I haven’t sweated profusely in a few months now. It’s no longer a pain to wear scarves and long pants. Not to mention that I don’t have to worry too much about keeping my dress ‘culturally appropriate’ since the only way to stay warm these days is to pile on the layers.
Winter is reflected in my language learning, as I have now picked up the words for ‘clouds’ and ‘umbrella.’ Now instead of talking about hot it is, I talk about how cold it is with everyone from the kurti at the taxi stand to the security guard at the post office.
It’s present in the foods I eat. Gone are the figs and cactus fruit, replaced by the heartier and beloved pomegranites. I’ve had the pleasure of eating pumpkin in my cous cous. And these days, I look forward to a hot cup of tea.
And just the other morning, I woke up to spy a light dusting of snow on the tops of the mountains. (I live in the foothills of the Middle Atlas Mountains)

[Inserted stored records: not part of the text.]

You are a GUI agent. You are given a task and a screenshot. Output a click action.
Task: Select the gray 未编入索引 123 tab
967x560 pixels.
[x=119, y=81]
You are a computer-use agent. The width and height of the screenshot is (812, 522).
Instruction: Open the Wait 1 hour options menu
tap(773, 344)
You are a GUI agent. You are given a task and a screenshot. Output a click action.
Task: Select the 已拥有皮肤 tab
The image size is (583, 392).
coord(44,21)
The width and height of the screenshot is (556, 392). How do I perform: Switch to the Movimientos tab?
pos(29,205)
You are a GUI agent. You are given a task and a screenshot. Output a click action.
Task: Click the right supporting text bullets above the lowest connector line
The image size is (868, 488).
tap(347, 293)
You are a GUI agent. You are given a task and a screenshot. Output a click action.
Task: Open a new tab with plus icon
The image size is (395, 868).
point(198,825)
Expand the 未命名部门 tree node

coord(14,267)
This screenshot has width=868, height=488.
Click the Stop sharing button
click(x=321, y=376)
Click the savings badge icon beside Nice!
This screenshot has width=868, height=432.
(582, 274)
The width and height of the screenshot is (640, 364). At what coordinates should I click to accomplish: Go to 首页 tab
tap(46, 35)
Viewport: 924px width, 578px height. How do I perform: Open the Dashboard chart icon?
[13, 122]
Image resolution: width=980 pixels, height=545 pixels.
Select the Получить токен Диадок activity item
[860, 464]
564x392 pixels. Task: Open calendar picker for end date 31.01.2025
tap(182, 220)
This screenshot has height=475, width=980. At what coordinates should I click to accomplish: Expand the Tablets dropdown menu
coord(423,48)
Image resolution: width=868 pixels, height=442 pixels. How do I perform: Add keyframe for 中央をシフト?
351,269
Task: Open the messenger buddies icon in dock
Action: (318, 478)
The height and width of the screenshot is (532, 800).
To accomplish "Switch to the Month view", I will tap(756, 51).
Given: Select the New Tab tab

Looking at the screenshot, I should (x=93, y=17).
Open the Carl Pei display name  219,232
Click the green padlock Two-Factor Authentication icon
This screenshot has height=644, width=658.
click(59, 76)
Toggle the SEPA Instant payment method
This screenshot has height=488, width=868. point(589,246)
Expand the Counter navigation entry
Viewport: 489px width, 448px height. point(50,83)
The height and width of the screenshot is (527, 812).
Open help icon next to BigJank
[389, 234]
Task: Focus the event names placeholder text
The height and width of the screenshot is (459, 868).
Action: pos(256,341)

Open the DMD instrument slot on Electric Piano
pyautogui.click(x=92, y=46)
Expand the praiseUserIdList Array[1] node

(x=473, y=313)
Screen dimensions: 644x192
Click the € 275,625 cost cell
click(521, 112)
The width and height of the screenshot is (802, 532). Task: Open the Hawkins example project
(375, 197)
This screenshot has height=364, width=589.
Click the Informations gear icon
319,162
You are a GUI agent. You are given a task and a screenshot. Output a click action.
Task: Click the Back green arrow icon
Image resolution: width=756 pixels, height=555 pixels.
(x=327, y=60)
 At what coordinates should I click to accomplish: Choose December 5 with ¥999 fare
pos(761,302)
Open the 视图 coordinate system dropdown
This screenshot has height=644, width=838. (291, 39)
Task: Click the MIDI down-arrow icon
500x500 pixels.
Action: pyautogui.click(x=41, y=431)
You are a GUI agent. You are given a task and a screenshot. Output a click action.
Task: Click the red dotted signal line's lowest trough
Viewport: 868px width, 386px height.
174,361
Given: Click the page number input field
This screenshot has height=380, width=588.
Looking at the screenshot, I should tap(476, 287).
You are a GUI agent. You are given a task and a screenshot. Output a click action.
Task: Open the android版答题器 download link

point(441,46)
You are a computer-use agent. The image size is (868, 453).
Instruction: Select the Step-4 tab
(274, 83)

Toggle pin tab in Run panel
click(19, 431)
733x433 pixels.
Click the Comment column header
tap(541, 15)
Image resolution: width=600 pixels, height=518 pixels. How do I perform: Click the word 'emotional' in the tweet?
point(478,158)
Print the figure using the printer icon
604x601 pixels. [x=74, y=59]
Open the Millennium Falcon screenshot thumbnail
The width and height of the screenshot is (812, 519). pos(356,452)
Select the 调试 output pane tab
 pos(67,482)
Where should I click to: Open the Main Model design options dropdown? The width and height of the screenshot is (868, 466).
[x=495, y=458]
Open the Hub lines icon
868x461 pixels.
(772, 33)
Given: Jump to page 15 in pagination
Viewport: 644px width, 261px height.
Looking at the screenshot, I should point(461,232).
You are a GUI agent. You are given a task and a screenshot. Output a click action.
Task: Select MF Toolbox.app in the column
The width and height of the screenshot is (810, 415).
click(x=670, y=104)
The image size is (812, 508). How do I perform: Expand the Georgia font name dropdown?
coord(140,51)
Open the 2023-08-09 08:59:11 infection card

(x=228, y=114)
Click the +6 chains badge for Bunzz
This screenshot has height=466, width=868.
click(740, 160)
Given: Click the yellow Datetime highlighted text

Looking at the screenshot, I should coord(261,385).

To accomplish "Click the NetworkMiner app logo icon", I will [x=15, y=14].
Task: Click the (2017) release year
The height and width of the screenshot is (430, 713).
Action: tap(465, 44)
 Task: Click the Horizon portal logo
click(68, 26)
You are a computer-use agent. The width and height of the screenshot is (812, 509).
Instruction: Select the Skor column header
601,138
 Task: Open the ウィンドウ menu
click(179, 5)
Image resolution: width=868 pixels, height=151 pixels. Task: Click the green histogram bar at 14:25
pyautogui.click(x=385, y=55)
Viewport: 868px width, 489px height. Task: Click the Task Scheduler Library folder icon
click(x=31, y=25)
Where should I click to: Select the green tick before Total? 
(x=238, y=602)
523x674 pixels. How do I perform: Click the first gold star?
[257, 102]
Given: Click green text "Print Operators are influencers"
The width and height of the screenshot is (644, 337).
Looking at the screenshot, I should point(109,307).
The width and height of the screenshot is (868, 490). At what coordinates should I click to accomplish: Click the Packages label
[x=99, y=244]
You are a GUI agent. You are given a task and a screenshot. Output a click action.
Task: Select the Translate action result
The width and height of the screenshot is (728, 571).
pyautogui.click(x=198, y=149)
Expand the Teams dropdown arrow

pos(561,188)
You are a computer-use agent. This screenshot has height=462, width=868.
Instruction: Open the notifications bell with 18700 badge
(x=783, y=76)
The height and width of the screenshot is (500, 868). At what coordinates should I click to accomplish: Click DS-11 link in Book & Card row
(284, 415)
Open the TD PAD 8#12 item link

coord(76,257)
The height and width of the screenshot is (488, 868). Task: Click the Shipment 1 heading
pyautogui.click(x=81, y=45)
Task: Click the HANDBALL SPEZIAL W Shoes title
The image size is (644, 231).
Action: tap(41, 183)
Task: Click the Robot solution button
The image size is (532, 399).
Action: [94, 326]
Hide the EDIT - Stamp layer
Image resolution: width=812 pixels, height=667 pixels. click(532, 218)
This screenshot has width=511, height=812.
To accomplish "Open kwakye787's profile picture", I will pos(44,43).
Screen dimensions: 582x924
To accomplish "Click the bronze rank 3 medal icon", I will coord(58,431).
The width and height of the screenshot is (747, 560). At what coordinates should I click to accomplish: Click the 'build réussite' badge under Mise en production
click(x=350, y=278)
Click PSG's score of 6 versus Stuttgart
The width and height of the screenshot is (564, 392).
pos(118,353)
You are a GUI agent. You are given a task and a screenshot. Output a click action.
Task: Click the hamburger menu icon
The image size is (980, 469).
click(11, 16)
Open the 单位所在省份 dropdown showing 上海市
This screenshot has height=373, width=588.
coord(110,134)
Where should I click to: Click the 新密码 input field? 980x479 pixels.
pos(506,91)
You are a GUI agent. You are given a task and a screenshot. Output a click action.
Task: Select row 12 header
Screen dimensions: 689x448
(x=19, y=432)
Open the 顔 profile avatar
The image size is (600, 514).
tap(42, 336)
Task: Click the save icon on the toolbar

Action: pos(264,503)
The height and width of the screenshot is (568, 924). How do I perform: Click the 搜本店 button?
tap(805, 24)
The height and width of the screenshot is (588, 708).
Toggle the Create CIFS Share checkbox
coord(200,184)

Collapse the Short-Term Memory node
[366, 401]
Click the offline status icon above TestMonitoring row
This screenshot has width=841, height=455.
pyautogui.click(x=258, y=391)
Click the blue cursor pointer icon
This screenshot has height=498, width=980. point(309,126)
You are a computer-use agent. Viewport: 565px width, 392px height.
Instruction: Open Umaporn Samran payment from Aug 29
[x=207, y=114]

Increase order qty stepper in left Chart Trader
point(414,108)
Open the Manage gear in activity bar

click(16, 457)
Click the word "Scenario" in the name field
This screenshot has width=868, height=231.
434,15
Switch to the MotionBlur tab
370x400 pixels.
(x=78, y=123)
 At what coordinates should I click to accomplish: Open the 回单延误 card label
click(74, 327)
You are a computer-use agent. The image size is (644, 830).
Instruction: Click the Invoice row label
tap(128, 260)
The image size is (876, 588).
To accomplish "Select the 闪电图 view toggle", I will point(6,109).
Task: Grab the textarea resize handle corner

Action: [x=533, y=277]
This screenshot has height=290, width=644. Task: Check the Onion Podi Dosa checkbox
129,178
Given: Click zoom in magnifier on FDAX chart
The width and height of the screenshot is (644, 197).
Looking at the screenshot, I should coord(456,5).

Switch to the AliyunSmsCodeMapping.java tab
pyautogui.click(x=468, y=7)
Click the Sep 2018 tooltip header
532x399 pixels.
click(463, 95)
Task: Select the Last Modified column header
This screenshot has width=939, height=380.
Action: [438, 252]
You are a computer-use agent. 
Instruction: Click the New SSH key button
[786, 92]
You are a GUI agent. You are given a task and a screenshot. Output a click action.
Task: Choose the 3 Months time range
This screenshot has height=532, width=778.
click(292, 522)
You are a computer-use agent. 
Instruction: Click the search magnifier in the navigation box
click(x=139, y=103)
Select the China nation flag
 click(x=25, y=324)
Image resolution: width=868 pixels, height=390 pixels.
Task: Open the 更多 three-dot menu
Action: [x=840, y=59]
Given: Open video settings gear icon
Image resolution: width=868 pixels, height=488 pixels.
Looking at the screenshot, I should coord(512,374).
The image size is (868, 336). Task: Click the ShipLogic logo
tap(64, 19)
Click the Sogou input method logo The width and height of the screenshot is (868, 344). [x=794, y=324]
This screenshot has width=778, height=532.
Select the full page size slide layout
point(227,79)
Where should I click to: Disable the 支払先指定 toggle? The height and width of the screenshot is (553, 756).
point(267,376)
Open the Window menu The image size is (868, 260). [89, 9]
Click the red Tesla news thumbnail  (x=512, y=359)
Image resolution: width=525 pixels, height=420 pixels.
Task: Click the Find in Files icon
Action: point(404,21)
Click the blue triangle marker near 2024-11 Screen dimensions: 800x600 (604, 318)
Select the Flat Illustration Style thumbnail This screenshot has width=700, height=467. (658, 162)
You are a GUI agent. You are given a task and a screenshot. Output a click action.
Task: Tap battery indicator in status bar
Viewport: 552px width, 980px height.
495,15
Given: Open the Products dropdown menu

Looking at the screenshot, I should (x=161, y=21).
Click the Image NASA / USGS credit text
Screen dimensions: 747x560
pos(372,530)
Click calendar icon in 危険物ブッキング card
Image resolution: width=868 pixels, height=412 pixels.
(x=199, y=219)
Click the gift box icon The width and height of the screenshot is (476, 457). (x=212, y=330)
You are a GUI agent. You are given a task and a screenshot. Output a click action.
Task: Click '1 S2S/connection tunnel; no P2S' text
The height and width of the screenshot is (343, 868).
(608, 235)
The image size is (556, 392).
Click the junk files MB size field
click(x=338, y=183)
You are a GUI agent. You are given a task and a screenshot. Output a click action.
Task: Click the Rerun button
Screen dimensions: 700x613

Seemed about right to make scones.
Winter Raisin Scones
Adapted from the Peace Corps Morocco Kitchen Guide, Makes 16 scones
4 c flour
2 pkg baking powder
1 t salt
1/2 c sugar
2 pkg vanilla sugar
1 T lemon zest
3/4 c butter
1 c raisins
2 eggs, beaten
1 c buttermilk (lbn)
Combine all dry ingredients, then cut in butter until mixture looks like fine crumbs. Add in raisins and lemon zest. Stir in eggs and lbn. Knead on a lightly floured surface. Divide dough into quarters. Pat each section into 6″ diameter circle. Cut each circle into quarters. Bake at 375 (190 F) for 25 minutes.